West Tisbury moves a plan to clean up Mill Pond
After hearing a biologist's report on the deteriorating condition of Mill Pond last week, the West Tisbury selectmen directed the conservation commission to continue working on a plan to clean up the pond.
The selectmen said they were inclined to support comprehensive dredging of the pond next to the West Tisbury police station, even though the cost of the dredging would be high. The selectmen and the conservation commission heard an assessment and management plan prepared by Keith Gazaille, senior biologist of Aquatic Control Technology (ACT) of Sutton at the Wednesday night meeting.
Mr. Gazaille's estimates for the dredging ranged from $400,000 to $600,000 the first year, with additional costs totaling $25,000 to $38,000 for the second and third years of clean-up, plus permitting costs of $2,500 to $3,000.
Shoaling endangers Mill Pond, and dredging may be needed to clean it up. Photo by Ben Scott
The pond is overgrown with vegetation, and it has reduced water depths due to heavy sedimentation, according to the company's survey of the pond.
Selectman Jeffrey "Skipper" Manter said the first step for the conservation commission will be to draft a warrant article for the initial permitting for the pond work that would be presented at town meeting this spring. "We need to appropriate money to see where we're going," he said. Selectman Glenn Hearn also said the town needs to find the best approach in order to get Conservation Preservation Act (CPA) funding.
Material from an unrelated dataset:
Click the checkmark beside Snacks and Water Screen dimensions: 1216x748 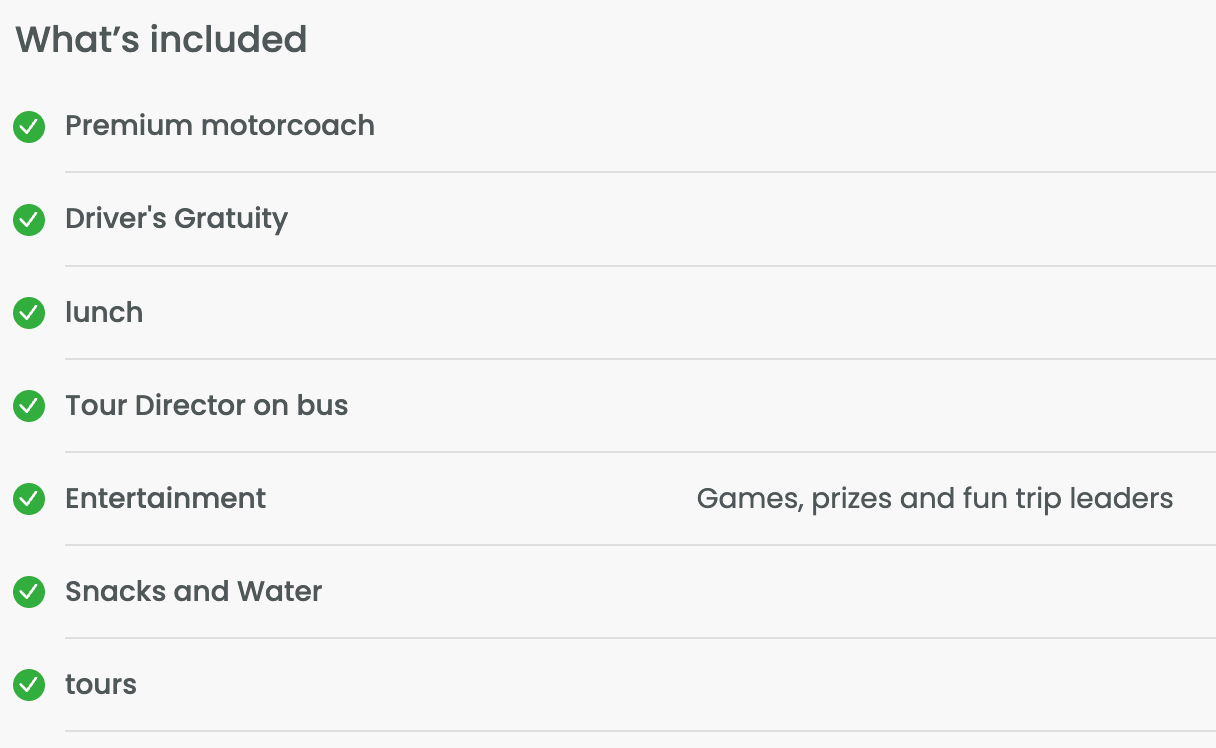[x=29, y=592]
Mr. Gazaille said the next step in the assessment process would be a dredging feasibility study to see if the work can actually be done. He also will do a watershed assessment at the urging of conservation commission members. They said the report lacked a study of Mill Brook and the adjoining watershed area.
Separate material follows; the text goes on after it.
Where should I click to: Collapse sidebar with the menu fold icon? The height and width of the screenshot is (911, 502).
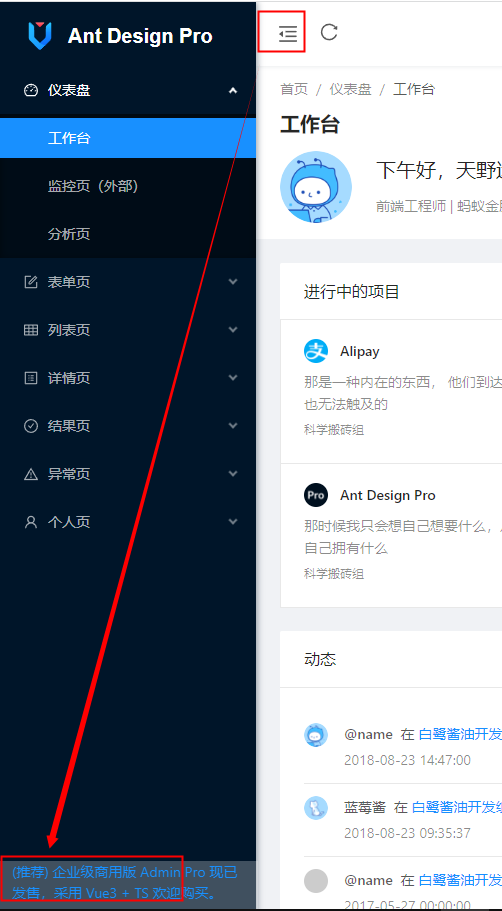point(288,34)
The pond survey findings showed the water depth ranged from less than one foot at the north end to seven feet in the southeast corner. The sediment depth ranged from 2.8 feet to more than four feet in some areas.
Mr. Gazaille also reported that the plant cover, both visible and under water, increased from 50 percent in the north end to 90 percent in the south end of the pond. Water samples showed elevated levels of phosphorous and nitrogen.
Mr. Gazaille presented several possible techniques for cleaning up the pond, including weeding, herbicides, dry dredging and hydraulic raking, in addition to the comprehensive dredging. All the methods except for the comprehensive dredging would be less expensive, but would likely have to be repeated more often, perhaps every two to three years.